Word for word, return the lines from the start of the entries below through the line that has "Click the new collection folder icon".

[Data listing — start]

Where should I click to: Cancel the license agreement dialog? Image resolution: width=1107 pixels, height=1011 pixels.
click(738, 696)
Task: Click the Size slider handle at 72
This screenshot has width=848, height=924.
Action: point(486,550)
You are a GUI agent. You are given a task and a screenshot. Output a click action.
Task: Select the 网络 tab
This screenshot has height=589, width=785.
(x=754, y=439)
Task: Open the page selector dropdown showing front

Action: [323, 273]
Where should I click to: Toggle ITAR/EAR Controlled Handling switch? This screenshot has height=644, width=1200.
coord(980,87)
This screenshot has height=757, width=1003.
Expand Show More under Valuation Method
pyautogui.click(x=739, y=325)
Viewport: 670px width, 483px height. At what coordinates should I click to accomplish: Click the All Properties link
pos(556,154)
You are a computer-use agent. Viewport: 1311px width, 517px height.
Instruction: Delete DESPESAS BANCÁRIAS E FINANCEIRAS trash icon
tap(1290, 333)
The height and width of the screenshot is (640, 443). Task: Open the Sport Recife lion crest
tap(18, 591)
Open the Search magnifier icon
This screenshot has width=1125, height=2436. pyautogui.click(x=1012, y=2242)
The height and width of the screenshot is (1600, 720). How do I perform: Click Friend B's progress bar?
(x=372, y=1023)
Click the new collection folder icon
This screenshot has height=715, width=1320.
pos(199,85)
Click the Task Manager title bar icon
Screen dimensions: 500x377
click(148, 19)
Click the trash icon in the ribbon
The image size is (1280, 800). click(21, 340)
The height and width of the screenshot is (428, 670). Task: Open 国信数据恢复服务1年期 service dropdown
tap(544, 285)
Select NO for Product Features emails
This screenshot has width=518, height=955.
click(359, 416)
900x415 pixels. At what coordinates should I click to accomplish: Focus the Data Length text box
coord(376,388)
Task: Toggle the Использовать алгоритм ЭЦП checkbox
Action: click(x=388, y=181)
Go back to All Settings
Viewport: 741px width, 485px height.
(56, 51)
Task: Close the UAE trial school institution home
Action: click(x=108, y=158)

[Data listing — finish]

● Answer box:
Where should I click to: Cancel the license agreement dialog? Image resolution: width=1107 pixels, height=1011 pixels.
click(738, 696)
Task: Click the Size slider handle at 72
This screenshot has width=848, height=924.
Action: point(486,550)
You are a GUI agent. You are given a task and a screenshot. Output a click action.
Task: Select the 网络 tab
This screenshot has height=589, width=785.
(x=754, y=439)
Task: Open the page selector dropdown showing front

Action: [323, 273]
Where should I click to: Toggle ITAR/EAR Controlled Handling switch? This screenshot has height=644, width=1200.
coord(980,87)
This screenshot has height=757, width=1003.
Expand Show More under Valuation Method
pyautogui.click(x=739, y=325)
Viewport: 670px width, 483px height. At what coordinates should I click to accomplish: Click the All Properties link
pos(556,154)
You are a computer-use agent. Viewport: 1311px width, 517px height.
Instruction: Delete DESPESAS BANCÁRIAS E FINANCEIRAS trash icon
tap(1290, 333)
The height and width of the screenshot is (640, 443). Task: Open the Sport Recife lion crest
tap(18, 591)
Open the Search magnifier icon
This screenshot has width=1125, height=2436. pyautogui.click(x=1012, y=2242)
The height and width of the screenshot is (1600, 720). How do I perform: Click Friend B's progress bar?
(x=372, y=1023)
Click the new collection folder icon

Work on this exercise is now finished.